[Start of section]

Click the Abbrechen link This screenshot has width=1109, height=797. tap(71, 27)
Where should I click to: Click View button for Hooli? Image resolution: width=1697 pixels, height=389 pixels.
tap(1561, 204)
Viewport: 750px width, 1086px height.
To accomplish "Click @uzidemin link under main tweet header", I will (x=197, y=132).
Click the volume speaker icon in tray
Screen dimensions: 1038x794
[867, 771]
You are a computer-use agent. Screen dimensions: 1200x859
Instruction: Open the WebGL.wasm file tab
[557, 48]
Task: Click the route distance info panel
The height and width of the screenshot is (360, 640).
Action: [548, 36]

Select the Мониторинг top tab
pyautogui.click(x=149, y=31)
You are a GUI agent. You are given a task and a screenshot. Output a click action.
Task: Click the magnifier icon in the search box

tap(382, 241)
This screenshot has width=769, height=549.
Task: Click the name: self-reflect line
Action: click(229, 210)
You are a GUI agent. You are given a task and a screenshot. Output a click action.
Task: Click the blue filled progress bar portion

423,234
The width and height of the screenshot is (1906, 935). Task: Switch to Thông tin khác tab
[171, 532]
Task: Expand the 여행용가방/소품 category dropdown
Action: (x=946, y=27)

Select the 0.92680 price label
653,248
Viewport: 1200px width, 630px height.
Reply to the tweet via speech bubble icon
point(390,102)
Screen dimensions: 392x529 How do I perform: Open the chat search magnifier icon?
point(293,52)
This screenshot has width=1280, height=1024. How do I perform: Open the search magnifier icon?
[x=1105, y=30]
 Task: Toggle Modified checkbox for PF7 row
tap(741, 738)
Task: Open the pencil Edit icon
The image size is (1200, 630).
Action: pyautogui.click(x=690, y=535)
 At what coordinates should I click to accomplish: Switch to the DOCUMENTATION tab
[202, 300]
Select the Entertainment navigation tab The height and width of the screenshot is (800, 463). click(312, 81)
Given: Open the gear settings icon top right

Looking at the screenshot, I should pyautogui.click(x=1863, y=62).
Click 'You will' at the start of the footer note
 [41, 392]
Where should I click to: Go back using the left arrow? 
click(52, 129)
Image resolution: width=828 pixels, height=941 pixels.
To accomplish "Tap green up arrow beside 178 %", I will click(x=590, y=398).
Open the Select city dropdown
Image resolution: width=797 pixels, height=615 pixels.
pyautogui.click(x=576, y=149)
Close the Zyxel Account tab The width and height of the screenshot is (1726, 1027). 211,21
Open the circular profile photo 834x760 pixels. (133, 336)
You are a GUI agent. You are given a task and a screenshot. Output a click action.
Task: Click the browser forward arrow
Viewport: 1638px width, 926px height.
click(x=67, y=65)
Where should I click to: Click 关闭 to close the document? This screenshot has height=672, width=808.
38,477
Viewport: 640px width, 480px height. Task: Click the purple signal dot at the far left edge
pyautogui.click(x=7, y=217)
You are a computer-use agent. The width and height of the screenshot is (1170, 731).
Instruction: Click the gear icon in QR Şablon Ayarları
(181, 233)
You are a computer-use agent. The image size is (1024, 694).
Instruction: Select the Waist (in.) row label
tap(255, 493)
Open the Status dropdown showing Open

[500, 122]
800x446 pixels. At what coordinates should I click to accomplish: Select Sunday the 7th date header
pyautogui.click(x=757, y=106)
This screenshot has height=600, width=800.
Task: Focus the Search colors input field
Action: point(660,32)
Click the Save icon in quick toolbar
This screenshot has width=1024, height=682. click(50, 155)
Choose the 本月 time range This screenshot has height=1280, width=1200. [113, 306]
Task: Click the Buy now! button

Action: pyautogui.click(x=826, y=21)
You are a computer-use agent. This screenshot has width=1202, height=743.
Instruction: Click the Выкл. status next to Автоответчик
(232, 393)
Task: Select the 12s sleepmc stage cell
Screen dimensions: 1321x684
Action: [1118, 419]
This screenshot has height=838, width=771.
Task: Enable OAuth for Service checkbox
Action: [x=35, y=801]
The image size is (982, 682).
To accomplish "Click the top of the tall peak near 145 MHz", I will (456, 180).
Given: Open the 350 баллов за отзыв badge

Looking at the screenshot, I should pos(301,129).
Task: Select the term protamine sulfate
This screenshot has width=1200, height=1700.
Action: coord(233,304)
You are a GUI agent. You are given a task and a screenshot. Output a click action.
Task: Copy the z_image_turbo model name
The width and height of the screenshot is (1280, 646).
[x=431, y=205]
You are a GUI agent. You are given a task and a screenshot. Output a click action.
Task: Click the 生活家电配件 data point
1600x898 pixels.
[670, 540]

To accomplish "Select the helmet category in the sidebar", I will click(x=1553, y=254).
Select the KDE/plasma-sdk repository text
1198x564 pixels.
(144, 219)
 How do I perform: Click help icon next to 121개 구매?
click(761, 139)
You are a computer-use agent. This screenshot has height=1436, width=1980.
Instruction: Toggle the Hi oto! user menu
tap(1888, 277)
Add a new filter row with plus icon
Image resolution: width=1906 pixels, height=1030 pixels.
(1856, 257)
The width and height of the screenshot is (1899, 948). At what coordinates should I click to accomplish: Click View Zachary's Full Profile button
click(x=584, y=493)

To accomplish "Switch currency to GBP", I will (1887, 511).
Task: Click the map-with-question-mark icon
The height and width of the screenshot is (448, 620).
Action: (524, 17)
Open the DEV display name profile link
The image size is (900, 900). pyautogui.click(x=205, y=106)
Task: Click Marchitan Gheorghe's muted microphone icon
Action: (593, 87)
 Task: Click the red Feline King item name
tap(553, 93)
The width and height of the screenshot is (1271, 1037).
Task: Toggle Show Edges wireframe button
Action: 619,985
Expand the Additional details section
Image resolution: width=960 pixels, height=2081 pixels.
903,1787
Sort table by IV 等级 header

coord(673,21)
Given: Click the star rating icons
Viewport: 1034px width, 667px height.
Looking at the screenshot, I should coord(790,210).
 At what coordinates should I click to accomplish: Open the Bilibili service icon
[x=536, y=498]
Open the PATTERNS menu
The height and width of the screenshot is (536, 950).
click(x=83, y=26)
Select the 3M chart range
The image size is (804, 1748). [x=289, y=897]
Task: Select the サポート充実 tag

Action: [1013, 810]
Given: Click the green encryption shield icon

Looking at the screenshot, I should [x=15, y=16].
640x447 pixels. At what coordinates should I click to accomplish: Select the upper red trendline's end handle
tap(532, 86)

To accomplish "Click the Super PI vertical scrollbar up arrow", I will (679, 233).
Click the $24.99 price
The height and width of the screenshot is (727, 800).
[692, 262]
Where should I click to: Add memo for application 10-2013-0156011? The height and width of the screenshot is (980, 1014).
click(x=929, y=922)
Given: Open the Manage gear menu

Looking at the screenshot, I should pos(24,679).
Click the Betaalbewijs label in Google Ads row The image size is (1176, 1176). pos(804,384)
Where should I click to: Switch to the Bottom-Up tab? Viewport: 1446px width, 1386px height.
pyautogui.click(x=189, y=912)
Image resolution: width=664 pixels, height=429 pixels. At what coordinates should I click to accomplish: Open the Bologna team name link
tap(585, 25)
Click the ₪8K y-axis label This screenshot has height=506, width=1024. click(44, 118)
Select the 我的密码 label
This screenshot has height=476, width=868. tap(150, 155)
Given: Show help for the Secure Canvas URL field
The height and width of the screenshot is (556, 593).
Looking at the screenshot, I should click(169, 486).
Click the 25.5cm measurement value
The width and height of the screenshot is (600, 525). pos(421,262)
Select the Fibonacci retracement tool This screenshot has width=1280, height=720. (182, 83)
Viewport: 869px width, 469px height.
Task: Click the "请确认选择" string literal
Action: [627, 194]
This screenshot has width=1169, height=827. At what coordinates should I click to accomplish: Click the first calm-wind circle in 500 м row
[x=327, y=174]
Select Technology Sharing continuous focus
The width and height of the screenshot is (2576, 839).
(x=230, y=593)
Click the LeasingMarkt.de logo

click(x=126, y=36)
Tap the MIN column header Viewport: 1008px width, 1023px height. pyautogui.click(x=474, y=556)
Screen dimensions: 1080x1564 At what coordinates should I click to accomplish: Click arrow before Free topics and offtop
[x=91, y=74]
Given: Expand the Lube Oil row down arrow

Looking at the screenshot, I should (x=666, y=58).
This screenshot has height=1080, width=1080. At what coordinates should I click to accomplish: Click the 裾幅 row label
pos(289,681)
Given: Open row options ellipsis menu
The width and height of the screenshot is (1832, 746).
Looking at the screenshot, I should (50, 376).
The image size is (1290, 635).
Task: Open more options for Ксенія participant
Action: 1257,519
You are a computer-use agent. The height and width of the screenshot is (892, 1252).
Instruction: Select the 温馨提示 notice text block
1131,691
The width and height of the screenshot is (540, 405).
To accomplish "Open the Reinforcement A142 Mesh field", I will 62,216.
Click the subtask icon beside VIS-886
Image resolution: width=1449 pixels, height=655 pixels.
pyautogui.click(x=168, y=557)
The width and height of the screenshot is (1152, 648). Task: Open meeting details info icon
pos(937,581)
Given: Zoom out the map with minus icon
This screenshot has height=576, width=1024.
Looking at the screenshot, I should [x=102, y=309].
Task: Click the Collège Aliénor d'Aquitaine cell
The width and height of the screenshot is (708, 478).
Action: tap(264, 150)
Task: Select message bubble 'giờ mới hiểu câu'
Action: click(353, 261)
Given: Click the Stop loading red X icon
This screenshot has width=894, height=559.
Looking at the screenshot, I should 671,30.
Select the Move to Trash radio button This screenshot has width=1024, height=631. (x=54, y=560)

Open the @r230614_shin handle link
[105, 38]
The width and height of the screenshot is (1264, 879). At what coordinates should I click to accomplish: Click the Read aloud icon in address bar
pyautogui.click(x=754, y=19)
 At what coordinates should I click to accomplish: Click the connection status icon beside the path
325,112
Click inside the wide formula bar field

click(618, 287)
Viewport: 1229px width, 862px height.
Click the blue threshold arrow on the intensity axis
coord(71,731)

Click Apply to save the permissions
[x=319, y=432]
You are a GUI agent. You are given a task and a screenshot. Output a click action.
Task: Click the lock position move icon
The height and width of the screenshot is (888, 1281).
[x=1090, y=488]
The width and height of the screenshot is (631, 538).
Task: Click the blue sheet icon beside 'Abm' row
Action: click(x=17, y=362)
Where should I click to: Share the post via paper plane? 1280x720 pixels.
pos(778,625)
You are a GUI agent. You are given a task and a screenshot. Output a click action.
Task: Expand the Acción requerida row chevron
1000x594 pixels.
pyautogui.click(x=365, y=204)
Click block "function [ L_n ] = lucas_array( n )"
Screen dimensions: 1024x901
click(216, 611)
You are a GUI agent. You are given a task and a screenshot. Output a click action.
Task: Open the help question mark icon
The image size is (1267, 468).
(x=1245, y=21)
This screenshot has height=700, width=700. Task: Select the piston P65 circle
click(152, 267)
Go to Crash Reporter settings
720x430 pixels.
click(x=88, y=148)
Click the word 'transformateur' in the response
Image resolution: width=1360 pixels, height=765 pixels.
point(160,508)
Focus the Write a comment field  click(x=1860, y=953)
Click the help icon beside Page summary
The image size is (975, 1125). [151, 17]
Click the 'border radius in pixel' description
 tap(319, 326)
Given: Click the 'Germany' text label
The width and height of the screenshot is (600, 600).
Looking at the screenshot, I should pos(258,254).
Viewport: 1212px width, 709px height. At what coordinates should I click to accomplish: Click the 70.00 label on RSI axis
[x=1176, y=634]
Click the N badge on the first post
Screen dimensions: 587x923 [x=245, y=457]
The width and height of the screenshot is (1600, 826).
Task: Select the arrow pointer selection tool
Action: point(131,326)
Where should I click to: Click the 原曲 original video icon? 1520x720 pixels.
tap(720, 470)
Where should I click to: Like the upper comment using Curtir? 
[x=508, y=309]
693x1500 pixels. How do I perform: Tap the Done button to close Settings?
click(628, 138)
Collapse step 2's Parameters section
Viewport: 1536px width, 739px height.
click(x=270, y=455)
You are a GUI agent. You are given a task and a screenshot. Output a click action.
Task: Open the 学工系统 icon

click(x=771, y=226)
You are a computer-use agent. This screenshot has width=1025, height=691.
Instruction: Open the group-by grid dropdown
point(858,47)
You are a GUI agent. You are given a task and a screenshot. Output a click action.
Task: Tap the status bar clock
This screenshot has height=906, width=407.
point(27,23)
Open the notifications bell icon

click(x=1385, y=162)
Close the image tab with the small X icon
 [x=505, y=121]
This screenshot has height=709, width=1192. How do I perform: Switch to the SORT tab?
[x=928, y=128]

[End of section]

Look back at the entries above and repeat, unchanged, every line from the line holding "Viewport: 750px width, 1086px height." through the line holding "You are a computer-use agent. Screen".

Your response ▸
Viewport: 750px width, 1086px height.
To accomplish "Click @uzidemin link under main tweet header", I will (x=197, y=132).
Click the volume speaker icon in tray
Screen dimensions: 1038x794
[867, 771]
You are a computer-use agent. Screen dimensions: 1200x859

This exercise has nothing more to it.